Recently I diced some pre-cut watermelon chunks for the “fruit” portion of the girls’ daily fruit and cereal breakfast. It took some coaxing but I finally got Monkey to eat a piece. But she vehemently refused another bite and wouldn’t have anything else I offered her. I glanced over at Turtle, who had a mouthful of watermelon and another handful ready to stuff in the second there was any space. But Turtle will eat anything as long as she can feed it to herself. So I popped a piece in my mouth to check it out, and I nearly puked. I took one whiff of the rest of the watermelon, gagged, and threw the whole container in the garbage. Then I sent myself to the corner to write lines: I will not feed my children rotten fruit for breakfast. I will not feed my children rotten fruit for breakfast. I will not feed my children rotten fruit for breakfast. . . .


Snacks

The other day Turtle was playing by the window and I saw her pick something up from the sill and put something in her mouth. “Turtle?” I said, walking over to her. She looked up at me and smiled. Her little snack had slipped out of her mouth – a common problem she has when feeding herself - and was resting on her chin. I picked it off her face and put it in the palm of my hand. It was wet and gooey so I can’t be sure, but I think it was a dead spider.

Sunday, August 24, 2008

How We Got Here

I had trouble getting pregnant. It took 25 months, to be exact. By that time I was shooting myself up with Gonal F, a “super ovulation” drug. I had to go to the doctor’s office every other day for blood tests and exams, to make sure the nightly injections into my belly weren’t causing more than the normal amount of havoc. We knew the chance of twins increased pretty significantly once we graduated to Gonal F. But I didn’t care. I was so desperate by then it didn’t matter what eventually came out of by body, as long as it was tiny and cuddly and wore a diaper.

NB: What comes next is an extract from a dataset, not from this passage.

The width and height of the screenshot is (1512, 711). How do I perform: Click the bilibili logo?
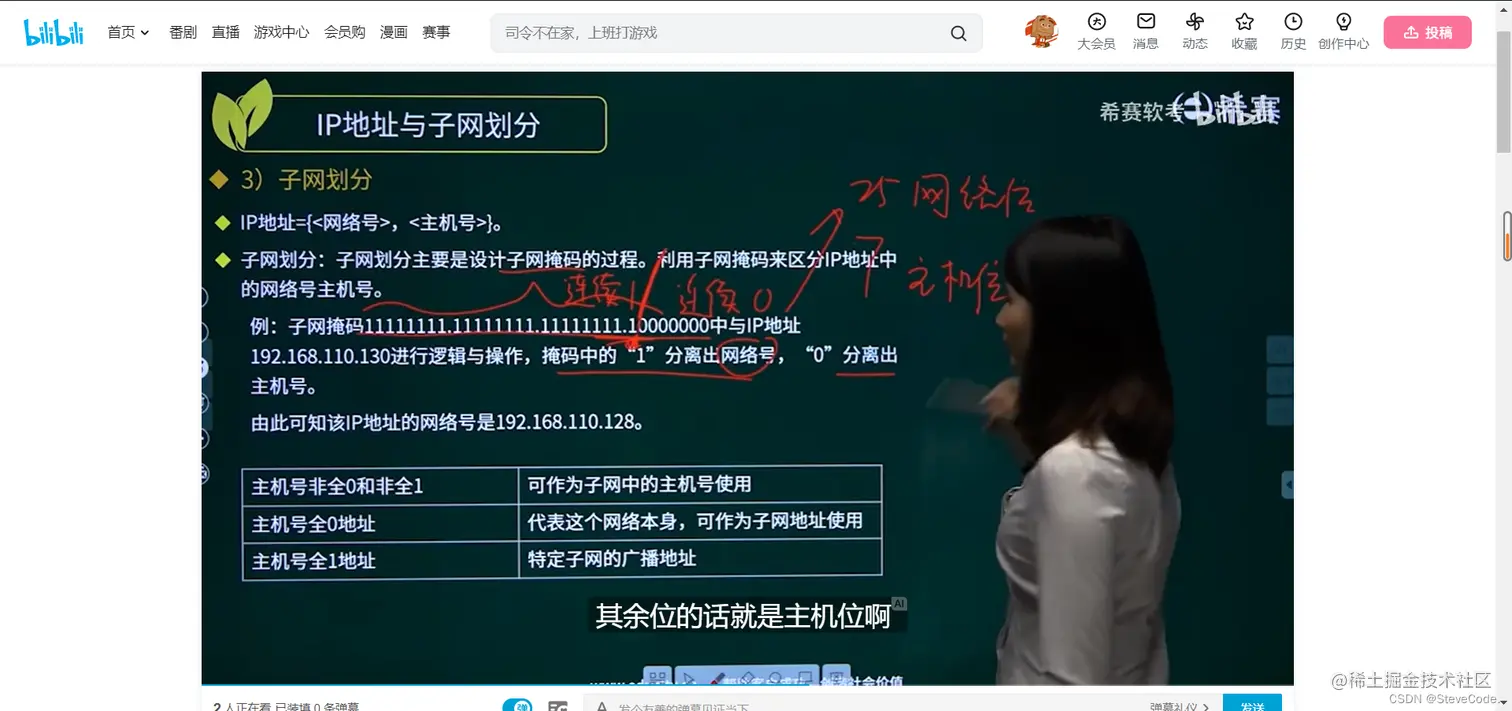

The Gonal F and accompanying insemination did the trick. A positive home pregnancy test, followed by two separate positive blood tests at the doctor’s office, confirmed we’d finally made a baby.

We went in for a sonogram when I was six weeks pregnant. It’s standard procedure in my doctor’s office to have sonograms early and often when you’re on the fertility juice.

The nurse slid the ultrasound wand right up to my uterus. I immediately saw two big dark sacs on the screen. It was completely quiet for about ten seconds. Then the nurse said, very slowly, “I see two . . .”

“So do I!” I said.

“So do I!” said my husband, N.

And so there were two. Two little girls – Turtle and Monkey – born October 22, 2007. Now, ten months later, we have rearranged our lives to make room for our wonderful, beautiful, perfect daughters. But as a person with deeply embedded controlling tendencies and a desperate need for order in my world, I am still struggling to adjust to the chaos of having twins. This blog is about that chaos, my flimsy attempts to control it, and the two little babies who really call the shots around here.